Towards automated deconvolution methods

Short description:

So we have this “magic” tool called deconvolution to separate mathematically what couldn’t be separated physically by chromatography. By deconvolution methods I refer here generically to all methods that separate mathematically the signal corresponding to each chemical compound in a separation system where partial coelution occurs. There is an inherent problem if you want to apply deconvolution methods for signal processing in chromatography. It is called automation. Although there has been a lot of development in deconvolution methods for the separation of the signal of compounds that partially coelute, the practical application of these methods shows the problem that the user should take decisions every time deconvolution technique is applied to a peak cluster. This is not a problem if you have a couple of peak clusters to be deconvolved… but what about the (usual) case of having hundreds, or even thousands of peak clusters?. If the software prompts the user for a decision at every peak cluster, the method is obviously not practical.

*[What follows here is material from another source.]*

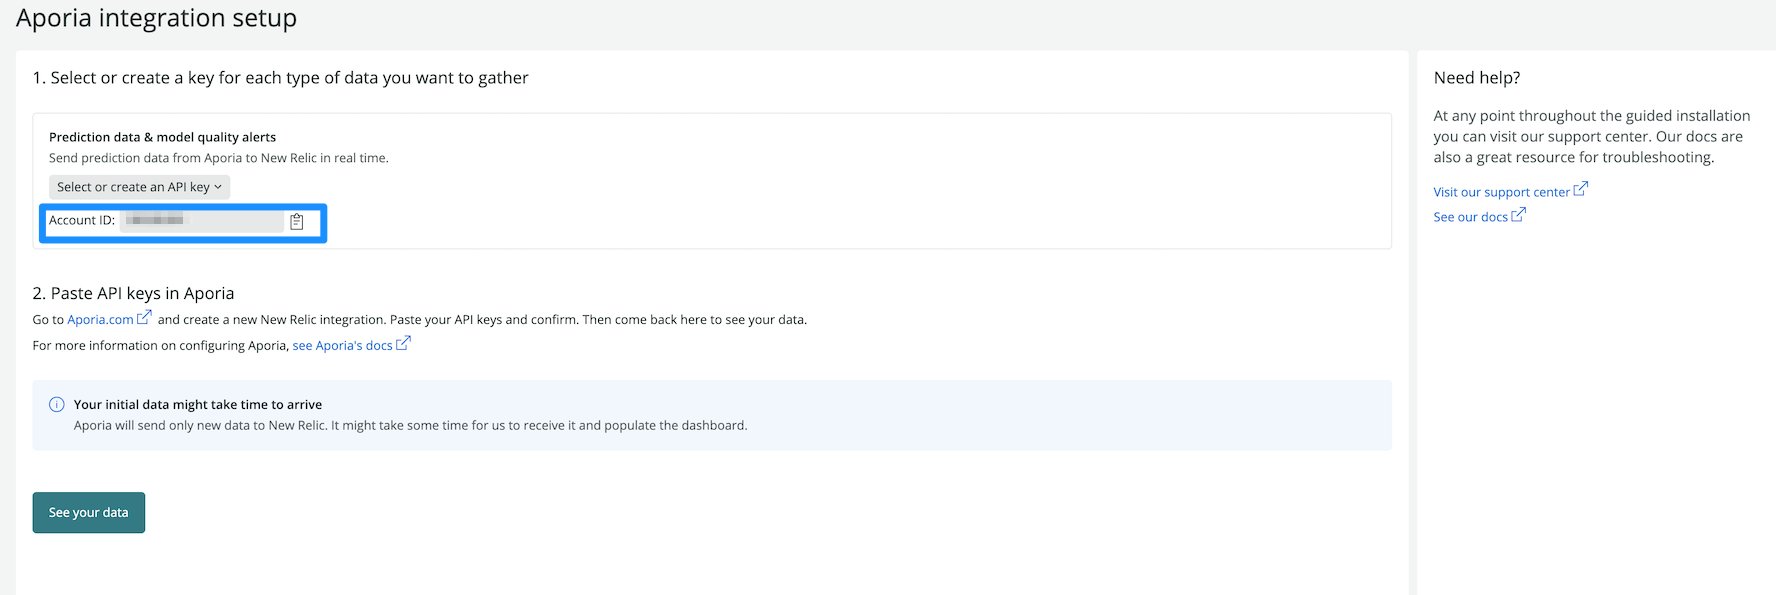Click the blurred Account ID value field
Screen dimensions: 1776x595
click(x=201, y=221)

When going into the process of automated deconvolution, there is normally one critical decision that the user has to make, which is deciding the number of components that are coeluting. This is a key step, which will influence critically the deconvolution results. And this step is difficult to automate.

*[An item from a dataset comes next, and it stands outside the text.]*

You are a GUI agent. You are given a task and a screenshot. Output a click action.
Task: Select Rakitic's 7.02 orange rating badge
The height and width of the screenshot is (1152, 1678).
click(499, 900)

In our research studies we came across with two different solutions. The first one takes information of what is called autocorrelation. Autocorrelation accounts for the amount of signal at point i that can be explained as a function of the signal found at point i-1. The higher the autocorrelation, the less noisy the signal appears, and the more information may contain. It happens that, when more and more components are added into the deconvolution model, the residuals of the model (i.e. what is left after modelling) change their structure. When the just number of components are included, the residuals show a sudden decrease in their autocorrelation. This sudden decrease has been used to automate the decision of the number of compounds coeluting in HPLC-DAD chromatograms. Please, refer to publication [24a] for more info.

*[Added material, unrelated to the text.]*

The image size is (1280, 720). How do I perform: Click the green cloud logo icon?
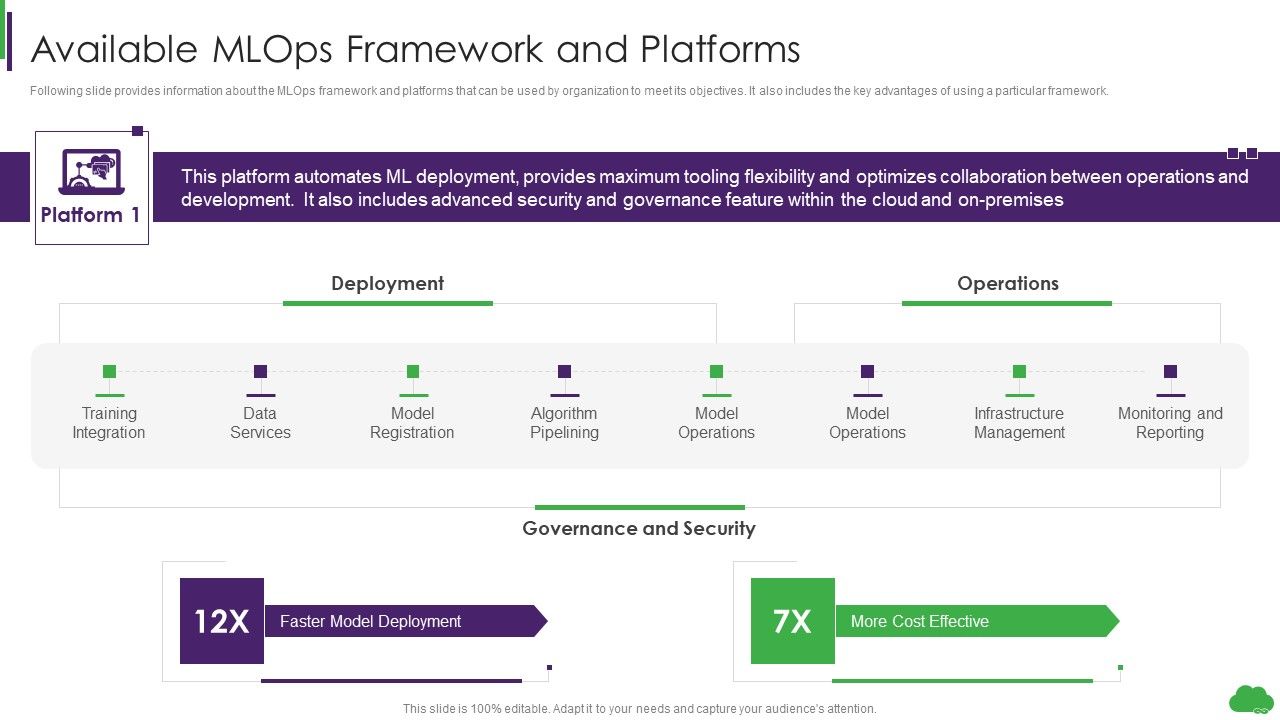coord(1250,698)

The second approach is of different nature. It is based on a 2-fold validation procedure. Basically, it splits the data in two parts (odd and even points) and uses an interpolation algorithm to predict odd points from even points and vice-versa. As noise tends to be uncorrelated, the interpolation algorithm fails (i.e., cross-validated residuals raise) when noise starts to be modeled, which is an indication that too many components have been added into the model. In this sense, it is a true cross-validation method, as part of the data acts as a validation set whereas the other part acts as calibration set. The roles are then swapped as in any 2-fold cross-validation procedure. I will not go into the details (please, refer to publication [40a] for more information). We applied this procedure to GCxGC-MS signals for food analysis. In some cases, the raise in the residuals is not observed, due probably too high autocorrelation of the noise and/or too complex signals.


This project was developed at the University of Amsterdam. Several people were involved. See authors of the publications for more details about authorship. The work of using cross-validation to assess the number of compounds was part of the thesis of Sonja Peters (my PhD student) [1p].


University of Valencia, University of Amsterdam, Unilever.


See my presentation in San Francisco (HPLC-2005) for the noise autocorrelation method. There is no presentation associated for the cross-validation method.


The software for this methodology is still under construction. We hope to offer software for this soon.